Passage:
━━━━━━━━━━

The brightness of the light produced in response to the emitted electrons depends, in part, upon the rate at which electrons strike the cathodoluminescent layer, which in turn depends upon the magnitude of current. The brightness of each area can thus be controlled by controlling the current flow to the respective emitter set. By selectively controlling the current flow to the emitter sets, the light from each area of the display can be controlled and an image can be produced. The light emitted from each of the areas thus becomes all or part of a picture element or "pixel."

Typically, current flow to the emitter sets is controlled by controlling the voltage applied to the bases of the emitter sets to produce a selected voltage differential between the emitters and the extraction grid. The electric field intensity between the emitters and the extraction grid is then the voltage differential divided by the distance between the emitters and the extraction grid. The magnitude of the current to the emitter set corresponds to the intensity of the electric field.

━━━━━━━━━━

Dataset section:
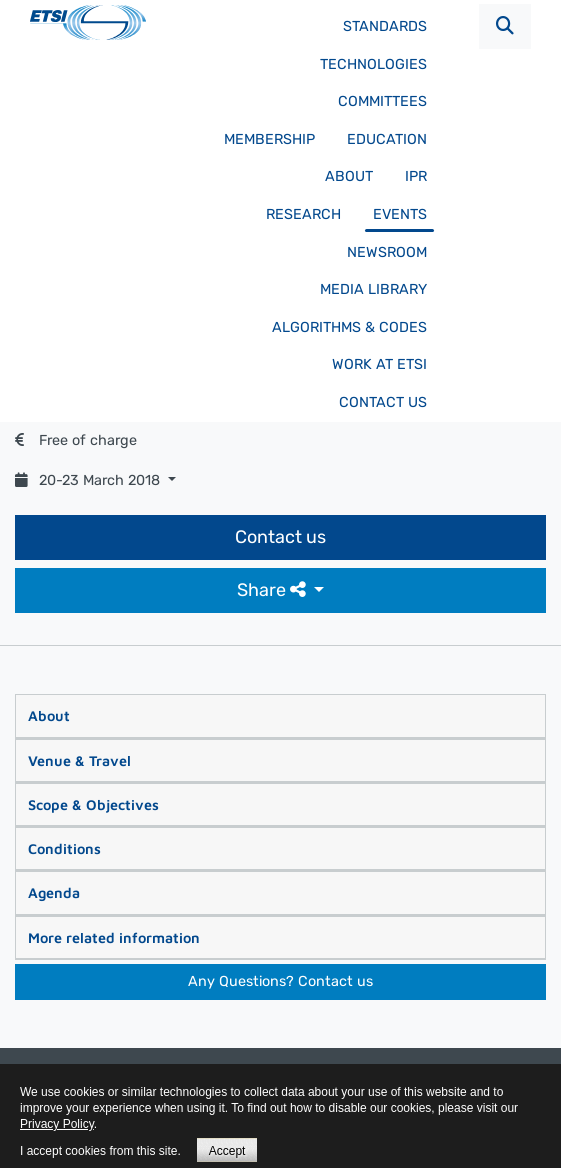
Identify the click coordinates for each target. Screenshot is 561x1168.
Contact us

━━━━━━━━━━

What you will do:
(a) In the passage on emitter current and display brightness, how is the electric field intensity between the emitters and the extraction grid calculated?
(b) Go on with the passage on emitter current and display brightness, starting right after its final sentence.

Per-task outputs:
(a) It is the voltage differential divided by the distance between the emitters and the extraction grid.

(b)
One problem with the above-described approach is that the response of emitter sets to applied grid and emitter voltages may be non-uniform. Typically, this is caused by variations in the separation between the emitters and the extraction grid across the array, which causes differences in the electric field intensity for a given voltage difference. Often these variations result from variations in the diameter of apertures into which the emitters project, which in turn, are caused by processing variations. For a given voltage differential between the emitters and the extraction grid, the brightness of emitted light may vary according to the location of the emitters.

A field emission display for displaying an image in response to an image signal includes an array of emitters surrounded by an extraction grid and controlled by an emitter driver circuit. The emitter driver circuit establishes the current available to the emitters to control the emission of electrons from the emitters. The emitted electrons travel from the emitters through the extraction grid toward a transparent conductive anode at a much higher voltage than the voltage of the extraction grid. Electrons traveling toward the anode strike a cathodoluminescent layer causing light to be emitted at the impact site. Because the brightness of the light depends upon the rate at which electrons are emitted by the emitters, the emitter driver circuit controls the brightness of the light by controlling the current flow to the emitters.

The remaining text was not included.